| Ausgewählter Auszug |
Es ist kein Geheimnis, dass Babys viel Nähe und Zuneigung benötigen. Vor allem in ihren ersten Lebensmonaten, wenn sie gerade frisch auf der Welt angekommen sind. Junge Mütter und Väter kennen das nur zu gut. Egal, was man auch tun oder erledigen möchte – der Toilettengang, die schnelle Dusche, die Zubereitung von Fläschchen oder Brei – sobald man das kleine Würmchen im Laufstall oder in der Babywippe ablegt, beginnt es zu weinen. Aber warum ist das so? Und was könnt ihr tun, wenn euer Baby weint beim Ablegen? Unsere Hebamme und Expertin Katrin Ritter verrät es euch.
Baby weint beim Ablegen – warum ist das so?

| Datenauszug |

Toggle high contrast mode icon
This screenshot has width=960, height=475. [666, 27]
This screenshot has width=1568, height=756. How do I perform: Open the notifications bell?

| Aufgabe |
Gib aus dem Text über Babys, die beim Ablegen weinen, den Abschnitt wortgetreu wieder, der mit „Es ist kein“ beginnt und bis einschließlich „verrät es euch.“ reicht.

| Schriftliche Antwort |
Es ist kein Geheimnis, dass Babys viel Nähe und Zuneigung benötigen. Vor allem in ihren ersten Lebensmonaten, wenn sie gerade frisch auf der Welt angekommen sind. Junge Mütter und Väter kennen das nur zu gut. Egal, was man auch tun oder erledigen möchte – der Toilettengang, die schnelle Dusche, die Zubereitung von Fläschchen oder Brei – sobald man das kleine Würmchen im Laufstall oder in der Babywippe ablegt, beginnt es zu weinen. Aber warum ist das so? Und was könnt ihr tun, wenn euer Baby weint beim Ablegen? Unsere Hebamme und Expertin Katrin Ritter verrät es euch.